I Avoid Financial Advisors with These Characteristics

In my experience, I have found it challenging to connect with a person that matches what I expect in an excellent financial advisor. Many candidates have what I consider a "fatal flaw" in a financial advisor. Here are some of the key misses in my expectations:

  • Insufficient financial mastery. When I was in my twenties I interviewed my first financial advisor. From the interview, it was clear to me I knew more than him about managing money and investing. The only difference was he was working for a brokerage on commission. I definitely wasn't going to pay someone who knew less than me.


  • High cost. The same financial advisor wanted to charge me 4% of assets for his services, which was primarily enabling me to invest in three non-public mutual funds. From the data he shared, I quickly determined the mutual funds were not beating market returns by 4%, which meant I was being overcharged.

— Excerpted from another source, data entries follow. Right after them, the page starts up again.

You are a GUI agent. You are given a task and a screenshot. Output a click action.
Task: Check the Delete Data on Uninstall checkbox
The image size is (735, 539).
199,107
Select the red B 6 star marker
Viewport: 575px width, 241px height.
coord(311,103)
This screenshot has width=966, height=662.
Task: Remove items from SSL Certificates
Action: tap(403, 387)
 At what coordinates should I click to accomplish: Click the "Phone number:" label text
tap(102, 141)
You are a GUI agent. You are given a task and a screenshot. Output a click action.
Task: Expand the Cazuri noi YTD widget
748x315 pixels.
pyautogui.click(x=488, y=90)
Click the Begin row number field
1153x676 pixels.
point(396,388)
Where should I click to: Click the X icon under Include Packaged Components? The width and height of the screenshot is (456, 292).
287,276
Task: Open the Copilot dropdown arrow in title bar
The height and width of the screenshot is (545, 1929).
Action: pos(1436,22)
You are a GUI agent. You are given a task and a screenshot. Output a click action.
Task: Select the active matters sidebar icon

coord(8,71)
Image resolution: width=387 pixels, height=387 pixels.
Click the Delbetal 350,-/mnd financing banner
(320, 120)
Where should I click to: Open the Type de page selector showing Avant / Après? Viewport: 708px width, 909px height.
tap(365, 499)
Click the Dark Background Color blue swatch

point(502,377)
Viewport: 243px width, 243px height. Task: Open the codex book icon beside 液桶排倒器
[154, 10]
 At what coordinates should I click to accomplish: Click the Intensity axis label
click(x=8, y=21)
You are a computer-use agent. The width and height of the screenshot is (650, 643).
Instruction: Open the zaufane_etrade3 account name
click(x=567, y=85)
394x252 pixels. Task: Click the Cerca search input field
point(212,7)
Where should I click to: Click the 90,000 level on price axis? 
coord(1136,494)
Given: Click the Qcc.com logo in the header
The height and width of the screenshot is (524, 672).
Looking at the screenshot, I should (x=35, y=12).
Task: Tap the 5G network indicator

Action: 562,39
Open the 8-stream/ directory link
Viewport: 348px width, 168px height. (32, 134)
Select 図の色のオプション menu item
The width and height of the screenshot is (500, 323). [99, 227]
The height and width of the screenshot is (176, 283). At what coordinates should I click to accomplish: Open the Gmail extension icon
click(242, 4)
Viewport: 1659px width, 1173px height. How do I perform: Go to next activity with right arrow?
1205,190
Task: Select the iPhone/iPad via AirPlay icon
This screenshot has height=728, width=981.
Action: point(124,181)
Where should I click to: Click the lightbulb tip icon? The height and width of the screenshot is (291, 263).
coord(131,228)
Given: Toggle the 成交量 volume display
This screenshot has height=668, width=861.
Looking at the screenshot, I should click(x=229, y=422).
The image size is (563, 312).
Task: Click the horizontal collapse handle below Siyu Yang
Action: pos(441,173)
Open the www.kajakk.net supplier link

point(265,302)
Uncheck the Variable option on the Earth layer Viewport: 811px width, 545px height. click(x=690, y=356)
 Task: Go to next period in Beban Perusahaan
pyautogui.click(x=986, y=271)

In addition, he wasn't offering any other financial services which I considered useful.


  • Slick sales pitch. I've met financial advisors who take pride in their ability to sell anything, including ice to Eskimos. They seem to have no interest in my needs, my goals or my financial situation. Their only goal is to sell me product A, whether I really need it or not.


  • Significantly different financial values. I prefer to work with an advisors that have similar financial values., e.g. frugal living, debt avoidance, and saving bias. For example, I would have difficulty relating to an advisor who lived beyond his means :-)
  • So far, I've only met two financial advisors who I feel do not exhibit these "fatal flaw" characteristics. The first one I met seven years ago and have hired to manage part of our retirement funds. I am happy to refer friends and acquaintances The second I met three years ago in my part time seasonal financial services job. Our work requires us to refer clients to an financial advisor in a partner company when needed. From my evaluation interview, I decided that he met my criteria for referring my clients.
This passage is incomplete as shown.